* GIVEN PASSAGE *
━━━━━━━━━━

Ulrich Vetsch

Personal information
- Full name: Ulrich Vetsch
- Date of birth: 15 March 1935
- Place of birth: Grabs, Switzerland
- Date of death: 14 July 2014 (aged 79)
- Place of death: Basel, Switzerland
- Position(s): Defender

Youth career
- 0000–1953: Grasshopper Club Zürich

Senior career*
- Years: Team / Apps / (Gls)
- 1953–1956: Grasshopper Club / 45 / (0)
- 1956–1957: FC Luzern / 18 / (3)
- 1957–1958: Grasshopper Club / 13 / (0)
- 1958–1959: Young Fellows Zürich / 18 / (0)
- 1959–1961: Basel / 20 / (0)
- 1961–: FC Aesch

International career
- 1954–1955: Swiss national team / 1 / (0)

= Ulrich Vetsch =

Swiss footballer (1935-2014)

Ulrich Vetsch (15 March 1935 – 14 July 2014) was a Swiss footballer who played on the 1950s and early 1960s as defender.

==Club career==
Vetsch played his youth football by Grasshopper Club Zürich and advanced to their first team who played in the Nationalliga A in 1953. He stayed with GC for three seasons. He then moved for one season to FC Luzern, who at that time played in the Nationalliga B, returning to his club of origin just one season later. Again one season later he moved to Young Fellows Zürich. The Young Fellows suffered relegation at the end of the 1958–59 season and therefore Vetsch moved on again.

━━━━━━━━━━

* ACTIONS TO TAKE *
#1 According to the Ulrich Vetsch biography, why did Vetsch leave Young Fellows Zürich? Answer in one to three sentences.
#2 Name every club that Vetsch played for at senior level, as listed in the Ulrich Vetsch biography. Count each club only once.
#3 Pick up the Ulrich Vetsch biography after its last sentence and continue it.
The data after this point has no connection to the Ulrich Vetsch biography.

━━━━━━━━━━

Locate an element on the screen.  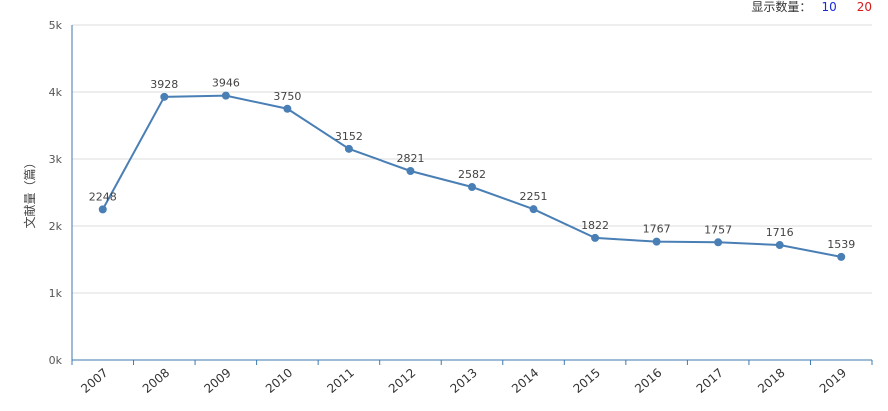
display-count-control: 显示数量： 10 20 is located at coordinates (810, 7).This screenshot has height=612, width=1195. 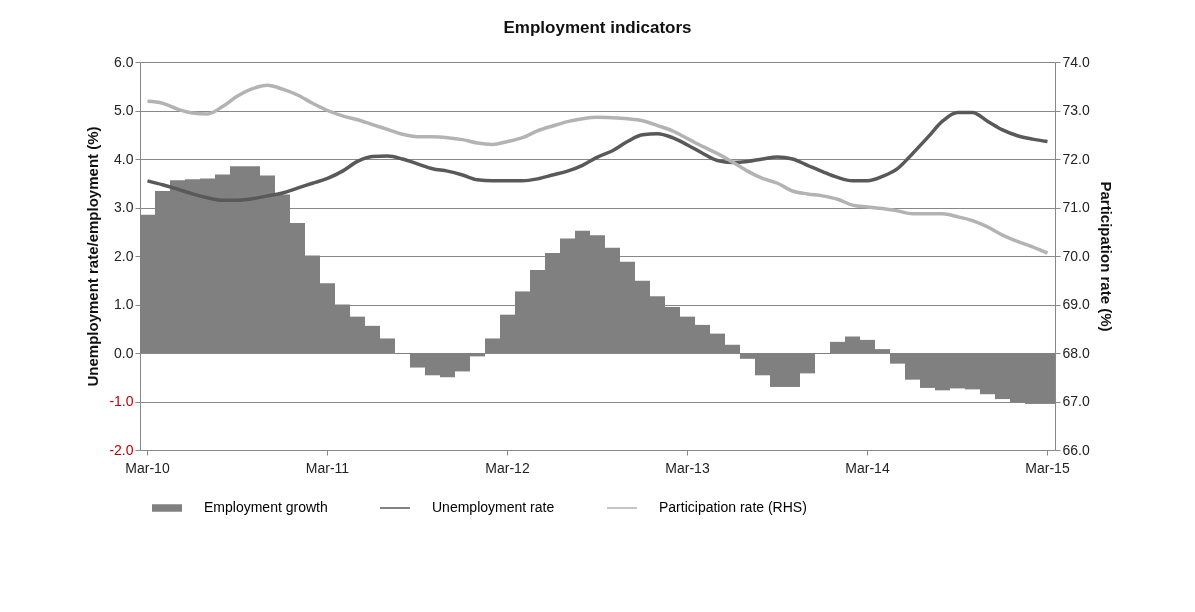 What do you see at coordinates (1048, 468) in the screenshot?
I see `x-tick-label: Mar-15` at bounding box center [1048, 468].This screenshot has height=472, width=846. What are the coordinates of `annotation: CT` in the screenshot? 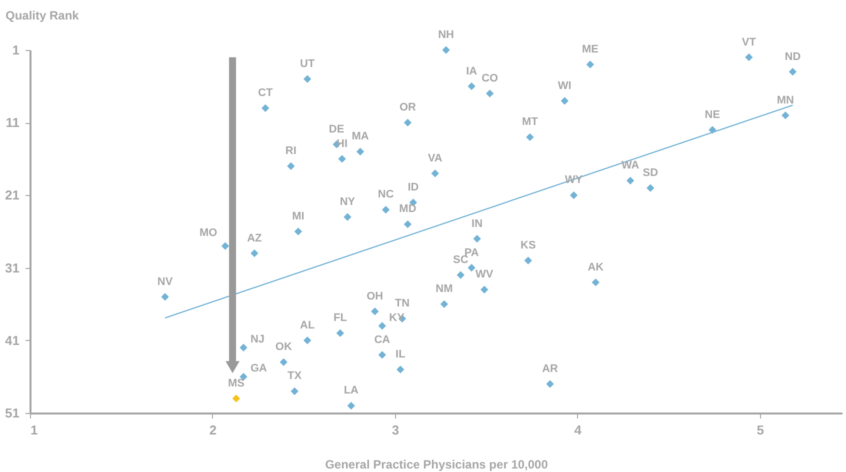 It's located at (266, 94).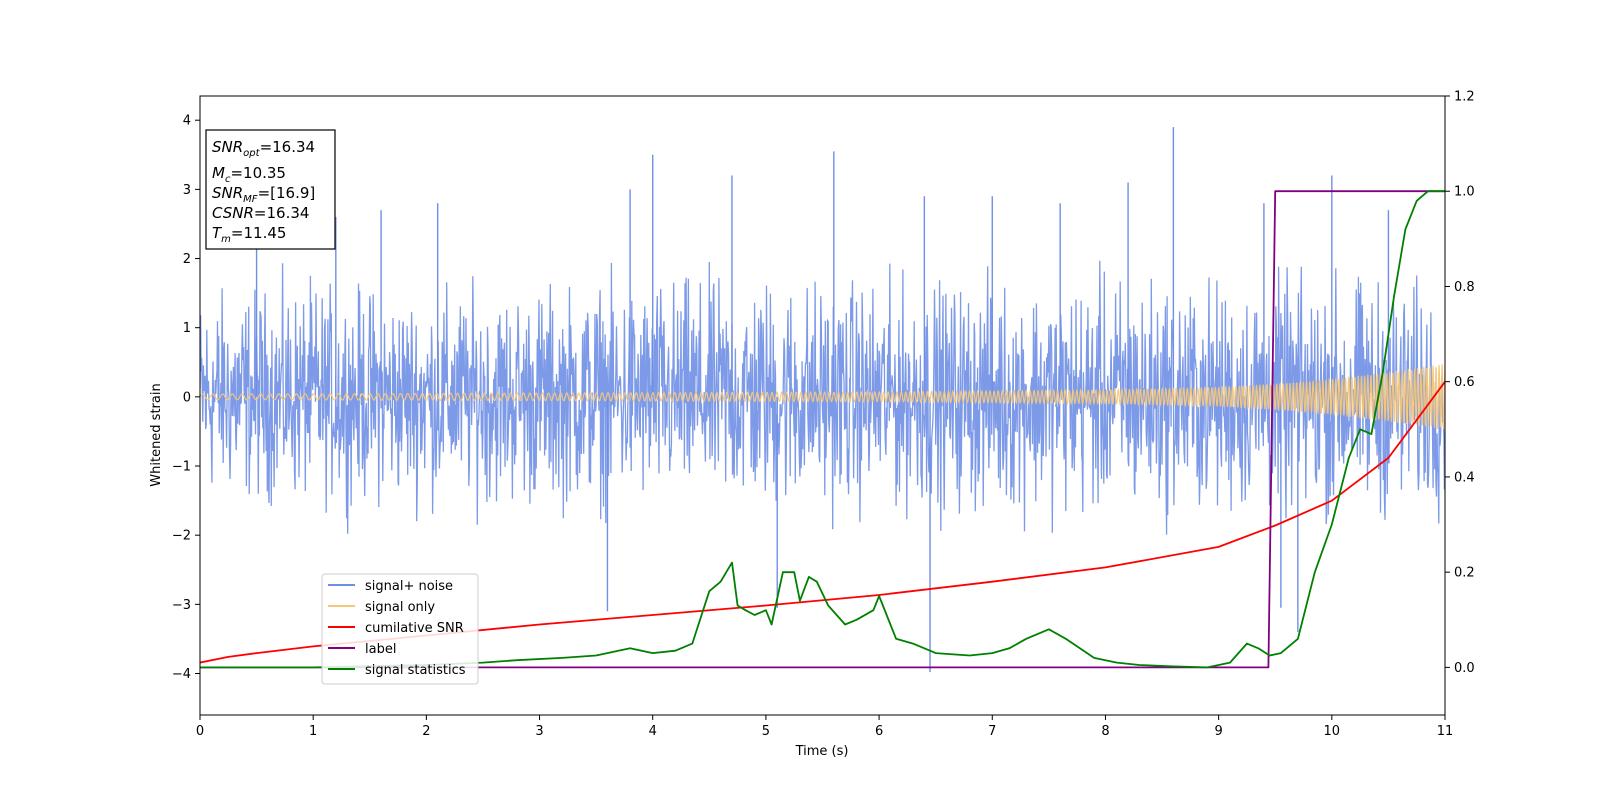 This screenshot has width=1600, height=800. What do you see at coordinates (409, 586) in the screenshot?
I see `legend-entry-signal-noise: signal+ noise` at bounding box center [409, 586].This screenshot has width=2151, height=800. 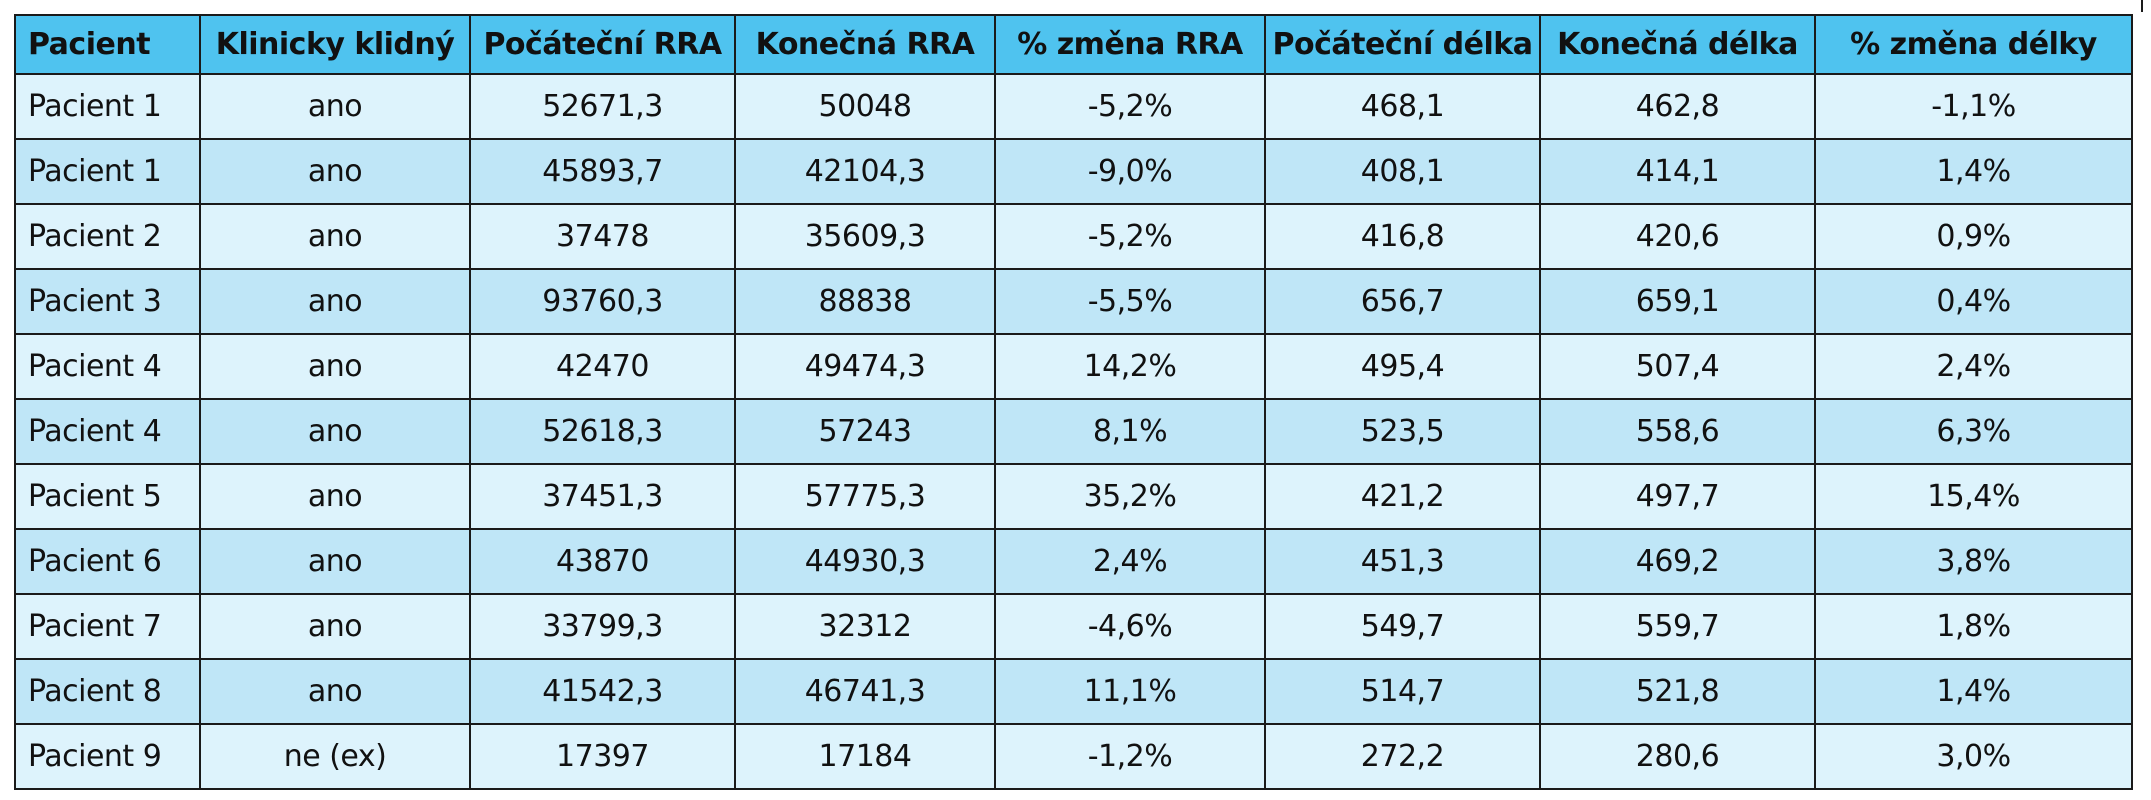 I want to click on cell-zmena-rra: -9,0%, so click(x=1130, y=172).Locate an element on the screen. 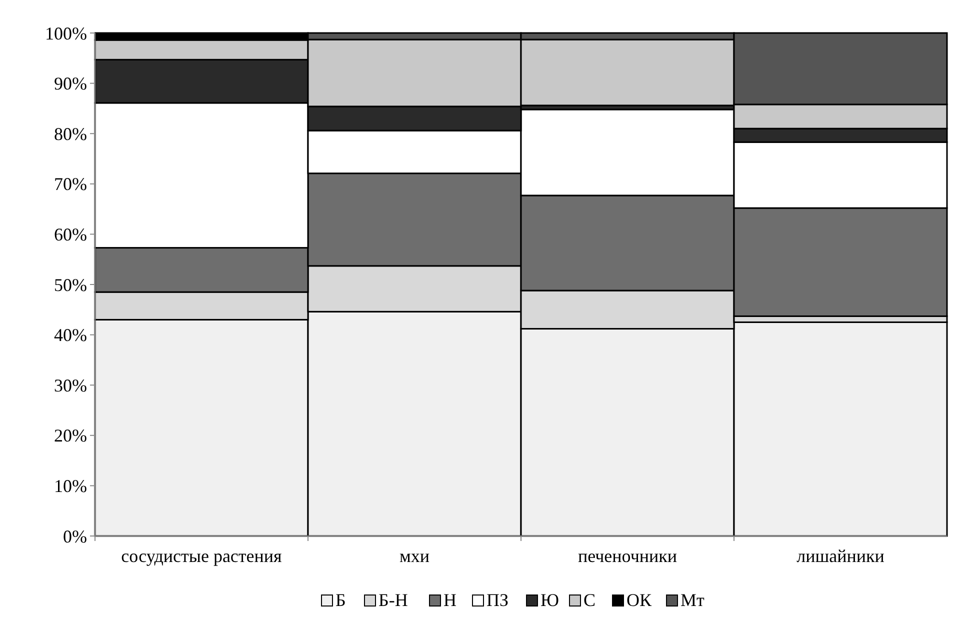 This screenshot has height=639, width=959. y-tick-label: 0% is located at coordinates (75, 536).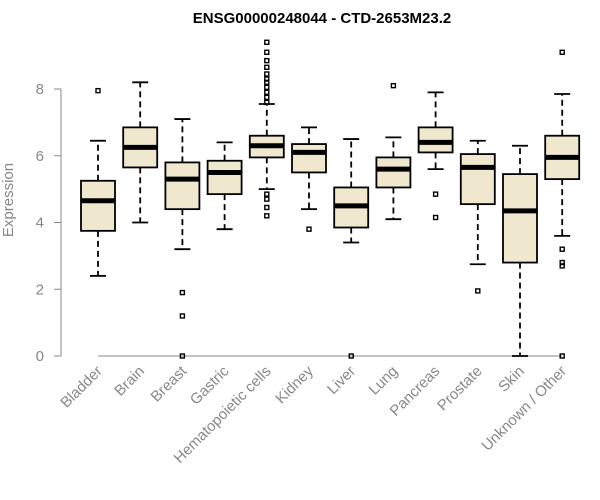  Describe the element at coordinates (170, 384) in the screenshot. I see `x-category-label: Breast` at that location.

━━━━━━━━━━

* OUTPUTS FOR THE TASKS *
#1 Young Fellows Zürich were relegated at the end of the 1958–59 season. Because of that relegation, Vetsch moved on again.

#2
- Grasshopper Club
- FC Luzern
- Young Fellows Zürich
- Basel
- FC Aesch

#3
Vetsch joined FC Basel's first team for their 1959–60 season under manager Jenő Vincze. After playing in four test matches, Vetsch played his domestic league debut for his new club in the away game on 23 August 1953 against Grenchen. At the end of the season the team ended the league in tenth position and the following season in fifth position.

Between the years 1959 and 1961 Vetsch played a total of 33 games for Basel without scoring a goal. 20 of these games were in the Nationalliga A, two in the Swiss Cup and 11 were friendly games.

==International career==
Vetsch was called up to the Swiss national team on a number of occasions, but he was capped only once. This was under their caretaker manager Hans Rüegsegger as Switzerland were defeated 3–0 by Hungary in the Puskás Aréna on 10 October 1954.

==Private life==
After these two seasons with Basel Vetsch retired from his playing career. He played his football at much lower level with local club FC Aesch. There after Vetsch dedicated himself to his job as an engineer at the Gasworks in Basel and to his wife Therese Vetsch-Remund.

==Sources==
- Josef Zindel (2018). "FC Basel 1893. Die ersten 125 Jahre"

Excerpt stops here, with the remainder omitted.